In operation 912, training engine 106 trains a regression model that, for each customer included in historical data 130, predicts a likelihood that the customer will satisfy the prediction goal specified in the prediction goal definition discussed above. In various embodiments, training engine 106 trains the regression model via a gradient boosting technique such as gradient-boosted regression trees or gradient-boosted decision trees. During training, training engine 106 iteratively adjusts parameters of the regression model based on the regression model's predictions for data in historical data 130 associated with the determined training period. Training engine 106 evaluates the trained regression model based on the regression model's predictions for data in historical data 130 associated with the determined testing period. After training and testing the regression model, model training 350 generates trained model 360.

FIG. 10 is a flow diagram 1000 of method steps for generating predictions via a trained machine learning model, according to various embodiments. Although the method steps are described in conjunction with the systems and displays of FIGS. 1-2 and 5-6, persons skilled in the art will understand that any system configured to perform the method steps in any order falls within the scope of the present disclosure.

As shown, in operation 1002, inference engine 110 receives trained model 360 and historical data 130. In operation 1004, inference engine 110 generates, for each customer included in historical data 130, a probability that the customer will satisfy the user-specified goal definition within a specified time frame. These predicted probabilities are stored as predicted results 520. Inference engine 110 may further generate and store metadata associated with predicted results 520, including a quantity of customers and percentile rankings for each of the customers based on probabilities predicted for each customer. Inference engine 110 may also calculate and record statistical metadata associated with predicted results 520, such a calculated mean, median, and standard deviation for one or more of the predicted probabilities.

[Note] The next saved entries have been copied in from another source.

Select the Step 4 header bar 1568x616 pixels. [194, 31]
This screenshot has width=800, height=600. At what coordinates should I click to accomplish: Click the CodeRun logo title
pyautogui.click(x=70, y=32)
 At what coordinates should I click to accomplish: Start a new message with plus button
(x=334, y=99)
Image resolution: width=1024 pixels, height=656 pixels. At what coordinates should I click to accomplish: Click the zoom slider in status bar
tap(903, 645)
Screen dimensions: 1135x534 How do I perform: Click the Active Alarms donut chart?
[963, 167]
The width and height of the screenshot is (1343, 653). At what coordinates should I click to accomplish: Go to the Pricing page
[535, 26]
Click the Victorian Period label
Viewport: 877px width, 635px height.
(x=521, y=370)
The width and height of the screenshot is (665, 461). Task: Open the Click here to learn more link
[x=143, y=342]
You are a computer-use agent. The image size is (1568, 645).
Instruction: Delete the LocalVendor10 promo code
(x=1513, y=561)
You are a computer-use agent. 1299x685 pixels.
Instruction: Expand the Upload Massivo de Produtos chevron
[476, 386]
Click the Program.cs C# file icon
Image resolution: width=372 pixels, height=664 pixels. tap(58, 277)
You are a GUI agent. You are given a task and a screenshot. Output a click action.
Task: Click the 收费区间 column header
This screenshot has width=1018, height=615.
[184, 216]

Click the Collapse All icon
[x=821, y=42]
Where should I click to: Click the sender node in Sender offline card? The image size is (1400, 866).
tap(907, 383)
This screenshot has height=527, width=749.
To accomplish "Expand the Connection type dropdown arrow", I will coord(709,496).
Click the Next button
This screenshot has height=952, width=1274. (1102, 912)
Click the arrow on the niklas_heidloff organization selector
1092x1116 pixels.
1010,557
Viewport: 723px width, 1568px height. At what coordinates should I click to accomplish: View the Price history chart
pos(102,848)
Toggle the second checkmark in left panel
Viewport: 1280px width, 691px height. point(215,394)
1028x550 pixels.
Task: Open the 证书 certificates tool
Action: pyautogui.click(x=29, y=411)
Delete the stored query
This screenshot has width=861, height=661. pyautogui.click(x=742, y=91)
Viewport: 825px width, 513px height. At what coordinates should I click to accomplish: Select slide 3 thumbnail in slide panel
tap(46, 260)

In operation 1006, inference engine 110 transmits predicted results 520 to GUI engine 108 for display to a user. In operation 1008, inference engine 110 transmits metadata associated with predicted results 520 to GUI engine 108 for display to a user.

FIG. 11 is a flow diagram 1100 of method steps for generating explanatory data, according to various embodiments. Although the method steps are described in conjunction with the systems and displays of FIGS. 1-2 and 7-8, persons skilled in the art will understand that any system configured to perform the method steps in any order falls within the scope of the present disclosure.

As shown, in operation 1102, explanatory engine 112 receives trained model 360 from training engine 106 and predicted results 520 and associated metadata from inference engine 110.

In operation 1104, explanatory engine 112 calculates a predictive strength for trained model 360. In various embodiments, predictive strength may be a quantitative value, such as lift quality. Explanatory engine 112 may further convert multiple ranges of a quantitative value into multiple qualitative values describing the model strength, such as “strong,” “acceptable,” and “weak.”

In operation 1106, explanatory engine 112 determines influential features for trained model 360. From the machine learning features included in trained model 360, explanatory engine 112 selects one or more of the features having the highest predictive values as discussed above in reference to FIG. 3. In various embodiments, explanatory engine 112 may combine multiple features that were derived from a single event or property in historical data 130 and generate a list of the resulting most influential events and/or properties.

In operation 1108, explanatory engine 112 further determines directional features 730. Directional features have values taken from a continuous or non-continuous range of values, such that comparisons between directional feature values include an indication of relative directionality. Explanatory engine 112 generates a list of one or more events or properties in historical data 130 for which an increase in a value associated with the event or property would most increase a customer's probability of satisfying the prediction goal. Explanatory engine 112 further generates a list of one or more events or properties in historical data 130 for which an increase in a value associated with the event or property would most decrease a customer's probability of satisfying the prediction goal.

In operation 1110, explanatory engine 112 transmits the calculated model strength and the generated event/property lists to GUI engine 108 for display to a user.

In sum, a user, such as an organization, may specify a predictive goal that describes an action that a customer of the organization may take or a behavior that a customer of the organization may exhibit. A training engine receives the predictive goal from the user via a Graphical User Interface (GUI) engine. The user specifies the predictive goal by entering one or more customizable logical or comparative statements. For instance, the user may specify a predictive goal of “customer will make a purchase in excess of $20 in the next 30 days” given the additional conditions that “the customer has made purchases in the past” and “the customer has been inactive for more than one month.” The training engine validates the predictive goal, ensuring both that the goal is completely and correctly formed and that there is a sufficient quantity and duration of historical data to train a machine learning model. The training engine divides the historical data into training data and testing data, selects useful and relevant features from the historical data as inputs to a machine learning model, and trains the machine learning model. The training engine transmits the trained machine learning model to an inference engine.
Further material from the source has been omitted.